Activity:
From the line that contains "You are a computer-use" to the final line of the records below, print each line exactly and leave every picture out.

[Records from a collection]
◆ ◆ ◆

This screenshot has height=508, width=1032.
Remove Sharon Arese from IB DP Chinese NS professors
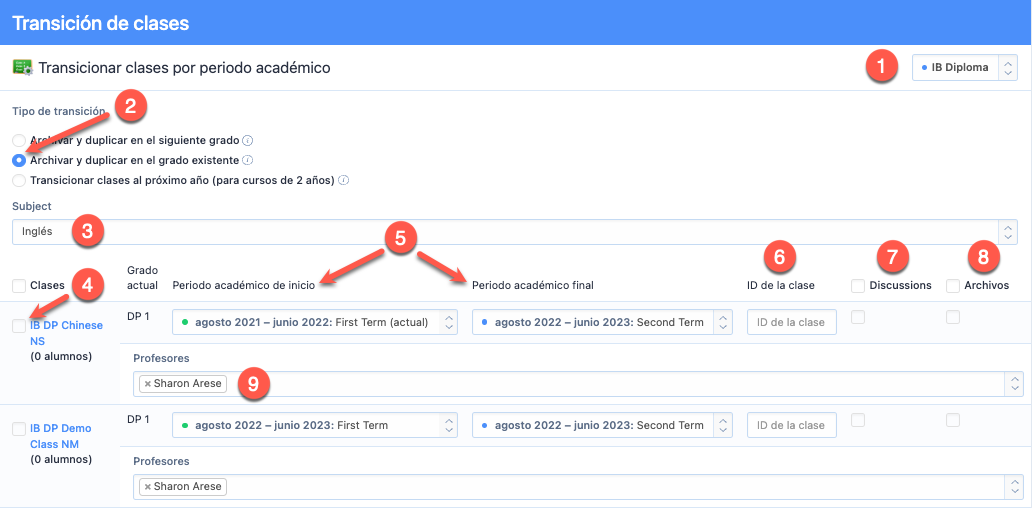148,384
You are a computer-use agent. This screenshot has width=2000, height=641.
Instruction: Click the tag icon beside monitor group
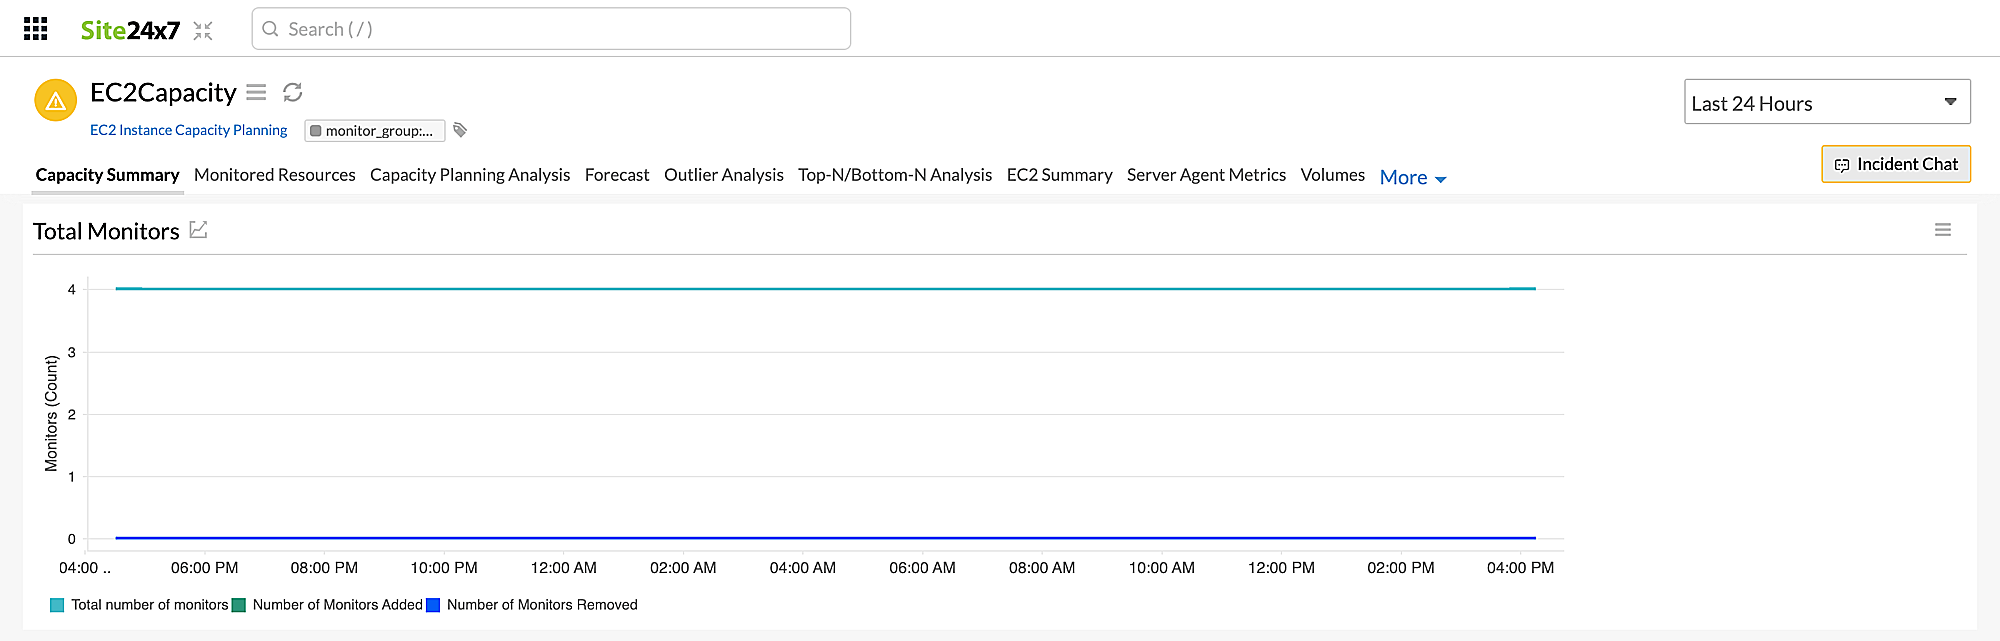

◆ ◆ ◆

Exercise answer:
You are a computer-use agent. This screenshot has width=2000, height=641.
Instruction: Click the tag icon beside monitor group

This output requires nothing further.